Facing an affordable housing and homelessness crisis like much of the rest of the U.S., Utah this year has taken measures to increase the state’s housing supply.
Among the notable efforts, the legislature approved funding for more than 1,000 units for low-income residents. It also passed a law leveraging state funding for local zoning reform that makes it easier to build middle-income housing and transit-oriented housing developments.
Experts say additional measures will be necessary to actually solve the state’s housing crisis, however.
The new $55 million affordable housing funding stream made available by the American Rescue Plan Act is far less than the $128 million that Utah Gov. Spencer Cox had requested from the legislature, according to KUER. Still, Wayne Niederhauser, Utah’s state homeless services coordinator and former state Senate president, says he hopes the success of the new funding stream will convince state legislators to make a greater investment next year.

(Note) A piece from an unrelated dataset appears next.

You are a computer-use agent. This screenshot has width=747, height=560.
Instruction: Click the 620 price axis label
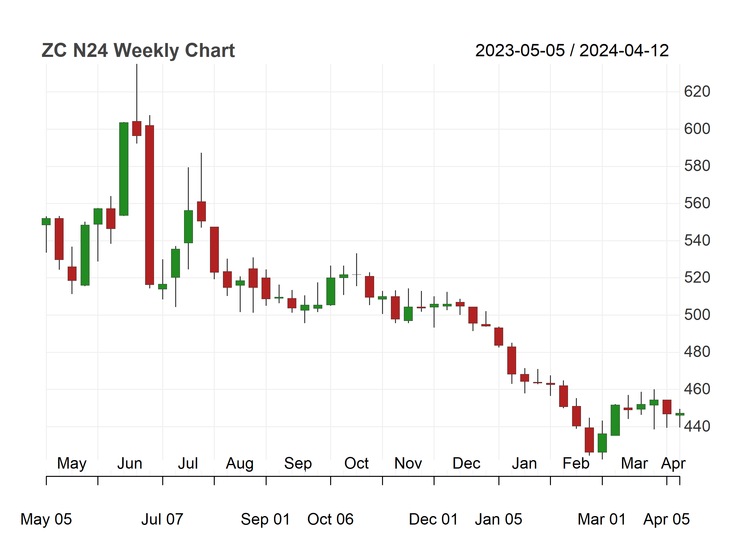[x=697, y=91]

“I think it makes a dent in the gap in deeply affordable housing in the state of Utah,” said Niederhauser. “But we had $168 million in requests, which informs us, we could have spent more if we had more money, and we’re going to ask the legislature for more money for this program in the next general session.”
The price of buying a home in Utah has skyrocketed in recent years, which Niederhauser said has been “pricing people out of housing.” The state legislature has struggled to provide enough funding for Utah’s homeless system to keep up with the growing number of people in the state experiencing homelessness, the Deseret News reported.
Utah’s strategies are not novel but it is representative of the growing alarm among government leaders about the need to address the lack of affordable homes in their communities.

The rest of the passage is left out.